Segment Start: The data
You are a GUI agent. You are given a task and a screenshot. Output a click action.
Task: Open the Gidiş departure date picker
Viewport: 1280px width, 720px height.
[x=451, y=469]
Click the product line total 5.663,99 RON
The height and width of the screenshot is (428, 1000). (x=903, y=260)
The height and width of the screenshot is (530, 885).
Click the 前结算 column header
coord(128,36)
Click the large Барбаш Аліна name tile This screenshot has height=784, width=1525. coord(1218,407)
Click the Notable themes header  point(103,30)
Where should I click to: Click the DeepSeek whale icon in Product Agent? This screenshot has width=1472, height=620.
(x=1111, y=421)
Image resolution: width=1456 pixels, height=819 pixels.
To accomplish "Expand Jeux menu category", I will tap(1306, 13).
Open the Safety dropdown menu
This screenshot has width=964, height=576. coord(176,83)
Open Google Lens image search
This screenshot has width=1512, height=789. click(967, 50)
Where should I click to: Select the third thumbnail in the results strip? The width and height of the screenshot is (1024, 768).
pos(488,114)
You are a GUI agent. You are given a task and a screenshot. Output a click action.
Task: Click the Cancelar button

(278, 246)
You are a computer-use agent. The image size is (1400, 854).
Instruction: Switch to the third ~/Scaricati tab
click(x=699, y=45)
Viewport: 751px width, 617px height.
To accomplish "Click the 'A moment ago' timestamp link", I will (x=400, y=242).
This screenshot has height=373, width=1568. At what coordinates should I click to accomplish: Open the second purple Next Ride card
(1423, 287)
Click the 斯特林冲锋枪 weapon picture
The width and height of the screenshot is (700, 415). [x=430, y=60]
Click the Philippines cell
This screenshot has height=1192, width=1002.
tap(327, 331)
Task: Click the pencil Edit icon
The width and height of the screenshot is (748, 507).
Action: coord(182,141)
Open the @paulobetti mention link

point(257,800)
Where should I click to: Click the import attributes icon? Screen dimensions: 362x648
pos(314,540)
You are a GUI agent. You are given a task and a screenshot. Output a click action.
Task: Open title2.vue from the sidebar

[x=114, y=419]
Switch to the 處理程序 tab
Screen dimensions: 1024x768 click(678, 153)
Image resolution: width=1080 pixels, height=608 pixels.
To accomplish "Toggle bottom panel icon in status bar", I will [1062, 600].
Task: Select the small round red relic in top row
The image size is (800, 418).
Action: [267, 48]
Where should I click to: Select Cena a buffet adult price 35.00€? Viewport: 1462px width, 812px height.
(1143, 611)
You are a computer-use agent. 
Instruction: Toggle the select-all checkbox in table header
Segment End: The data
# Aim of the exercise
Every record must appear in the answer exactly as it appears above.

# Solution for this problem
You are a GUI agent. You are given a task and a screenshot. Output a click action.
Task: Open the Gidiş departure date picker
Viewport: 1280px width, 720px height.
[x=451, y=469]
Click the product line total 5.663,99 RON
The height and width of the screenshot is (428, 1000). (x=903, y=260)
The height and width of the screenshot is (530, 885).
Click the 前结算 column header
coord(128,36)
Click the large Барбаш Аліна name tile This screenshot has height=784, width=1525. coord(1218,407)
Click the Notable themes header  point(103,30)
Where should I click to: Click the DeepSeek whale icon in Product Agent? This screenshot has width=1472, height=620.
(x=1111, y=421)
Image resolution: width=1456 pixels, height=819 pixels.
To accomplish "Expand Jeux menu category", I will tap(1306, 13).
Open the Safety dropdown menu
This screenshot has width=964, height=576. coord(176,83)
Open Google Lens image search
This screenshot has width=1512, height=789. click(967, 50)
Where should I click to: Select the third thumbnail in the results strip? The width and height of the screenshot is (1024, 768).
pos(488,114)
You are a GUI agent. You are given a task and a screenshot. Output a click action.
Task: Click the Cancelar button

(278, 246)
You are a computer-use agent. The image size is (1400, 854).
Instruction: Switch to the third ~/Scaricati tab
click(x=699, y=45)
Viewport: 751px width, 617px height.
To accomplish "Click the 'A moment ago' timestamp link", I will (x=400, y=242).
This screenshot has height=373, width=1568. At what coordinates should I click to accomplish: Open the second purple Next Ride card
(1423, 287)
Click the 斯特林冲锋枪 weapon picture
The width and height of the screenshot is (700, 415). [x=430, y=60]
Click the Philippines cell
This screenshot has height=1192, width=1002.
tap(327, 331)
Task: Click the pencil Edit icon
The width and height of the screenshot is (748, 507).
Action: coord(182,141)
Open the @paulobetti mention link

point(257,800)
Where should I click to: Click the import attributes icon? Screen dimensions: 362x648
pos(314,540)
You are a GUI agent. You are given a task and a screenshot. Output a click action.
Task: Open title2.vue from the sidebar

[x=114, y=419]
Switch to the 處理程序 tab
Screen dimensions: 1024x768 click(678, 153)
Image resolution: width=1080 pixels, height=608 pixels.
To accomplish "Toggle bottom panel icon in status bar", I will [1062, 600].
Task: Select the small round red relic in top row
The image size is (800, 418).
Action: [267, 48]
Where should I click to: Select Cena a buffet adult price 35.00€? Viewport: 1462px width, 812px height.
(1143, 611)
You are a computer-use agent. 
Instruction: Toggle the select-all checkbox in table header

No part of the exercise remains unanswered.